Here is some food for thought: Do inflation-linked bonds help you achieve your life goals better? The answer, of course, depends on how the bonds are structured and what your investment objectives are! In this article, we discuss why the recent inflation-linked bond issue may not offer you adequate inflation protection, and the kind of bond architecture would help you achieve your inflation-adjusted life goals.

Retirees You should be concerned about inflation if you are a retiree. Why? Increase in price levels will force you to withdraw more money from your investment portfolio to meet the rising expenses, leaving you with lesser money for later years. This may subject you to longevity risk — the risk that you may outlive your investments.

Inflation-linked bonds should typically help you moderate longevity risk. But the recent bond offering will accumulate and pay the inflation-adjusted interest 10 years hence in December 2023. This means the bond cannot help you meet your current monthly living expenses.

But what if you use the lump-sum money to meet your monthly living expenses beginning January 2024? Your actual cash flow requirement would then depend on the inflation level in 2024, not how inflation was between 2013 and 2023!

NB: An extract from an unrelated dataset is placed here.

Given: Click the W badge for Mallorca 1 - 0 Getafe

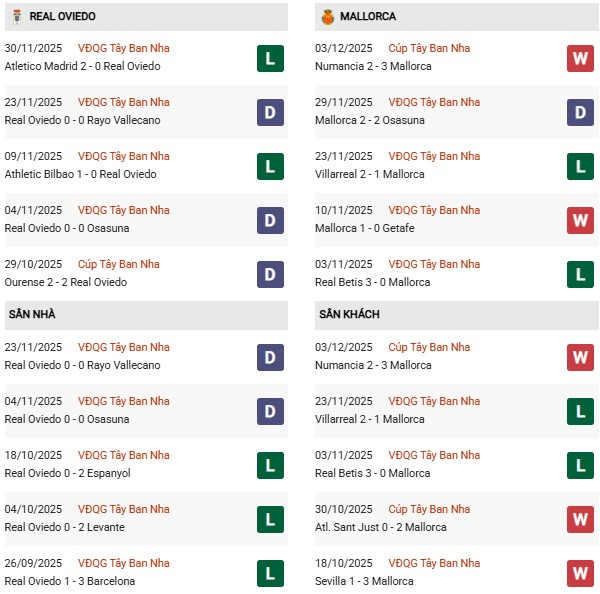Looking at the screenshot, I should click(x=580, y=220).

Of course, an inflation-linked bond could provide you better inflation hedge for your annual living expenses in 2024 than investing in a 10-year bank fixed deposit today. But you should invest every year in such bonds to continually generate such inflation-adjusted cash flow. And even if the Government were to issue such inflation-linked bonds, will you be inclined to continually looking for such investment opportunities every year? You should preferably look for products that can generate periodic cash flows to meet your living expenses for life such as annuities or at least long-dated monthly income bank deposits.

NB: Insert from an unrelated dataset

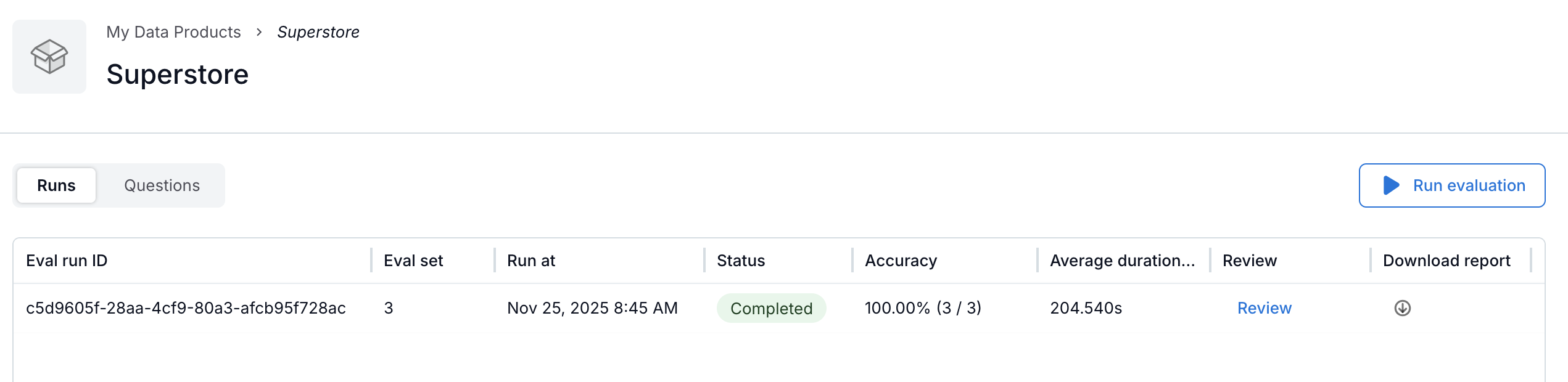Click the Superstore data product box icon
The height and width of the screenshot is (382, 1568).
click(x=49, y=57)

Working Professionals As a working executive, you meet your monthly living expenses from your current income. As for your investment objectives, your typical requirements would be to save for your retirement, to fund your children’s education and to meet the down payment to buy a house. Inflation-hedging these investment objectives will be effective only if the inflation index moves in lock-step with education, housing and retirement costs (e.g., health-care costs).

Now, inflation-linked retail bonds will be typically indexed to consumer price index. Both education and housing have lesser than 10 per cent weight in the index. You cannot, therefore, hope to hedge inflation risk in your child’s education fund by investing in an inflation-linked bond. Same is true if you are planning to buy a house. As for your retirement portfolio, investing in a 10-year inflation-linked bond will not serve much purpose unless your retirement is 10 years away. And even then, you will face the same issue that we discussed above for retirees — you will have to scout for such investment opportunities every year!

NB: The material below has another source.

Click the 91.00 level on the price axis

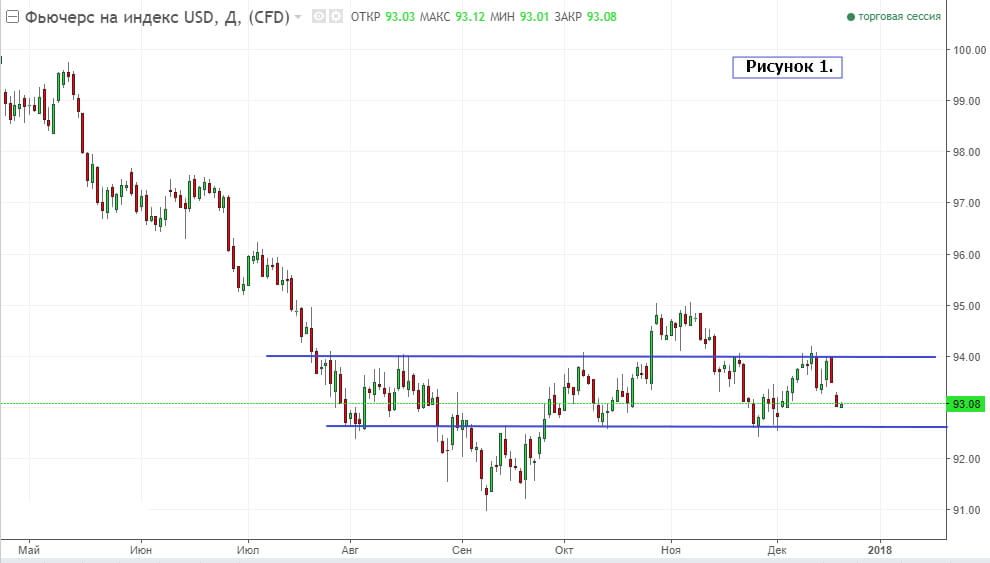967,510
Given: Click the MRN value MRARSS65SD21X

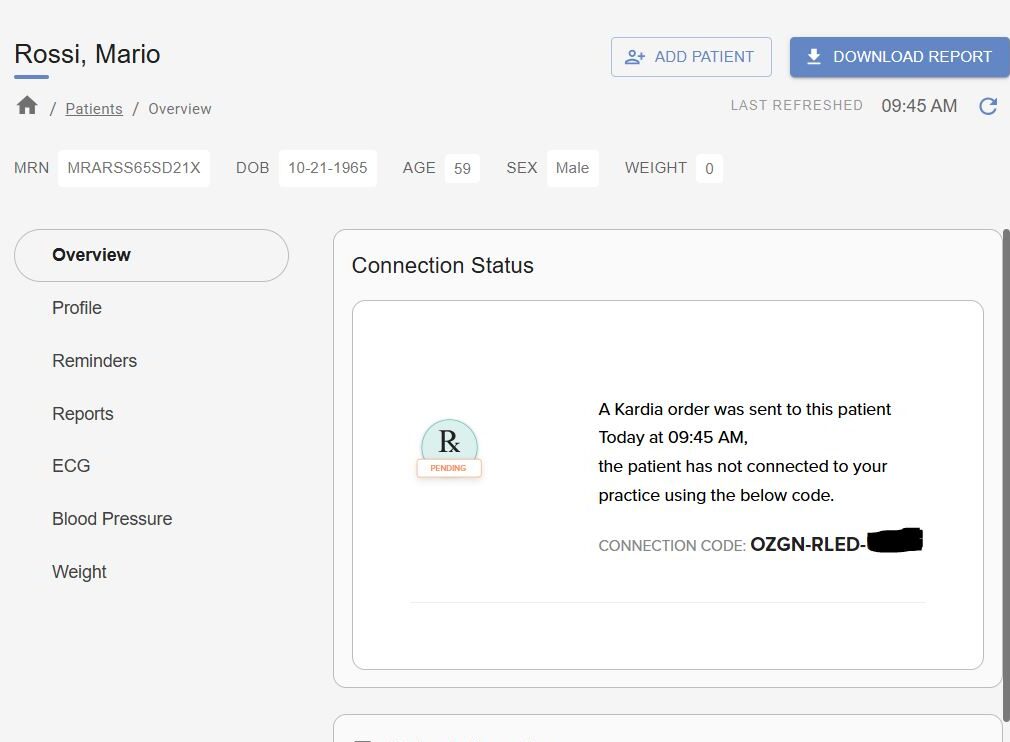Looking at the screenshot, I should [x=134, y=168].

Of course, the tax argument is also relevant. Why invest in the inflation-linked bond when a tax-free bond offers you 9 per cent interest. The inflation-linked bond will make economic sense if you expect inflation, as captured by the CPI Index, to be above 11.35 per cent per annum.

Conclusion Inflation-linked bonds would be useful to you as a retiree only if the bond pays periodic coupons. That way, the inflation-adjusted cash flows can help you meet your current inflation-adjusted living expenses. And if you are a working executive, inflation-linked bond will be useful if the inflation index that the bond is benchmarked to is largely aligned to your investment objective. But that is highly unlikely. The recent bond offering may well be the beginning for more meaningful inflation-linked products to come. And that could eventually lay the path for insurance companies to offer inflation-indexed annuities for retirees.